Trecho:
——————

No futuro, a Prefeitura pode adotar uma forma eletrônica de medição das saídas. As viagens, por contrato, precisam seguir uma quantidade por hora. Além disso, deve ser criado um sistema de bonificação e punição para a verificação dos intervalos entre as partidas, como já é adotado em Londres, com impactos positivos para os usuários.
Atualmente, a fiscalização é feita in loco pelos agentes da SPTrans, o que dificulta a constatação de eventuais descumprimentos contratuais. Questionada à noite, a empresa informou que não tinha o número médio de partidas e acrescentou que 10 milhões de embarques são realizados diariamente.
Apuração. A Ernst&Young avaliou também o cumprimento de 37 itens previstos em contrato dentro dos ônibus e constatou que 20,9% desses requerimentos não foram respeitados. Os auditores notaram, por exemplo, que praticamente nenhum coletivo tinha microcâmeras de monitoramento. Já os triângulos de segurança para acidentes não estavam posicionados de forma acessível aos motoristas em metade da frota.
Nas garagens das empresas e cooperativas vistoriadas, 8% dos itens que os prestadores devem obedecer foram desrespeitados. Os auditores constataram também que 108 coletivos que rodaram entre 2008 e 2013 tinham mais de dez anos de uso, o que é irregular, conforme contrato firmado com a Secretaria Municipal dos Transportes.

——————

Dados fornecidos:
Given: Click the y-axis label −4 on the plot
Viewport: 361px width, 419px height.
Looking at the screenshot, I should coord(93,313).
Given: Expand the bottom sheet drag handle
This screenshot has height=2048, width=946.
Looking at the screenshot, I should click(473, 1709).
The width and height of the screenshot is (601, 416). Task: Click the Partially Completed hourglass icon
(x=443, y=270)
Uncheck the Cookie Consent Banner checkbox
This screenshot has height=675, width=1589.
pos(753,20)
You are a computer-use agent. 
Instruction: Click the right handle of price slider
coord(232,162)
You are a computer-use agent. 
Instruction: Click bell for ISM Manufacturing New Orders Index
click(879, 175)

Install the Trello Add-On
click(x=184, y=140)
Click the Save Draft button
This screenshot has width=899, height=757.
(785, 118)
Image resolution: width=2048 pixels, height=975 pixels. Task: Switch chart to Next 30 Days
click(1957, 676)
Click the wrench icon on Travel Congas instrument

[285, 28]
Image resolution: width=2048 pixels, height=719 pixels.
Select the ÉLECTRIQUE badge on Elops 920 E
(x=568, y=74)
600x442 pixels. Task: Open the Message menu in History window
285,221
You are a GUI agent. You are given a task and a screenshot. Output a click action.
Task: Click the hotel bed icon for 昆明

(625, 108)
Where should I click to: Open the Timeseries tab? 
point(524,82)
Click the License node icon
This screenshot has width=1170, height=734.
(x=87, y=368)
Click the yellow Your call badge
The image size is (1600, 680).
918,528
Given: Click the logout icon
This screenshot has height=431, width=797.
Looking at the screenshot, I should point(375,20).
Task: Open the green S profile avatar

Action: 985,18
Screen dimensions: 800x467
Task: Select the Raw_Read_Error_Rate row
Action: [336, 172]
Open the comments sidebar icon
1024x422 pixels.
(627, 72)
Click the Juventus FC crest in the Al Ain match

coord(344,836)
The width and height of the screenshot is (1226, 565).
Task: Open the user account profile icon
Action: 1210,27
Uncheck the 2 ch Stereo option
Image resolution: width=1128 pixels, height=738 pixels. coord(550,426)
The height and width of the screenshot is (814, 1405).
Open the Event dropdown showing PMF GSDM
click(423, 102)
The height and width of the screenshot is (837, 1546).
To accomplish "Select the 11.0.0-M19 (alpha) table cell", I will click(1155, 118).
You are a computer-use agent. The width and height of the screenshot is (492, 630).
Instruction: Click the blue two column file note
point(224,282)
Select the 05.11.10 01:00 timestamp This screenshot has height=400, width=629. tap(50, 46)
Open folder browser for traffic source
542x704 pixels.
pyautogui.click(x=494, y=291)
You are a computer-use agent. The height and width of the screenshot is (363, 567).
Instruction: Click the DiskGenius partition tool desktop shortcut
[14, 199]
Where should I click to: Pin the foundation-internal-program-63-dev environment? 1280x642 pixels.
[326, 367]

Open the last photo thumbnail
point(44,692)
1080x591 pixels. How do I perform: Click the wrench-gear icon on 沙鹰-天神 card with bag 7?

——————

Tarefas a realizar:
1. Reescreva em forma de lista o parágrafo do trecho que começa com "Apuração. A Ernst&Young avaliou", mantendo seus fatos principais.
2. Escreva a continuação do trecho sobre a auditoria dos ônibus, começando logo após a última frase.
Os dados não são usados em nenhuma destas tarefas.

Respostas por item:
1.
- A Ernst&Young verificou o cumprimento de 37 itens contratuais dentro dos ônibus.
- 20,9% desses requerimentos não foram respeitados.
- Praticamente nenhum coletivo tinha microcâmeras de monitoramento.
- Em metade da frota, os triângulos de segurança não ficavam em posição acessível aos motoristas.

2.
Outro ponto criticado pelos auditores é o parcelamento das multas aplicadas aos prestadores por descumprimento de diretrizes contratuais. Essa prática pode dar margem à "discricionariedade” na cobrança, o que não é desejável. Para haver fracionamento das multas, tanto o diretor de Cobrança da SPTrans quanto o secretário dos Transportes precisam dar aval. A SPTrans planeja criar uma empresa reguladora para administrar as contas do sistema, separando gestão e remuneração.
Em relação à frota acessível (para pessoas com mobilidade reduzida) e à certificação ambiental dos veículos, a auditoria não apontou irregularidades.

SPTrans falha na fiscalização e na punição
Outro aspecto criticado pela auditoria é a maneira como se realiza a anotação das infrações: de forma manual
Os auditores da Ernst & Young também apuraram a maneira como a SPTrans fiscaliza e pune as empresas e cooperativas de ônibus por falhas na prestação do serviço. Os técnicos notaram, em um universo de 25 multas aplicadas, que elas levaram seis meses até serem pagas.
Outro aspecto criticado pela auditoria é a maneira como se realiza a anotação das infrações: de forma manual. O processo de digitalização, da emissão dos autos de infração e da avaliação dos recursos impetrados pelos prestadores punidos é demorado e pode levar a erros e perdas, concluíram os auditores. Eles ainda observaram que 10% das multas aplicadas no período avaliado foram canceladas. Isso em virtude de erros ou rasuras no preenchimento.
A Ernst & Young indica ainda que os sistemas de bilhetagem eletrônica, monitoramento e gestão das informações do sistema têm falhas. Isso inclui a documentação, na estrutura organizacional e no controle da rede e dos usuários. Dessa forma, há riscos de perda de dados e conhecimentos. A auditoria sugere mais investimentos em infraestrutura e no aprimoramento da gestão dos processos.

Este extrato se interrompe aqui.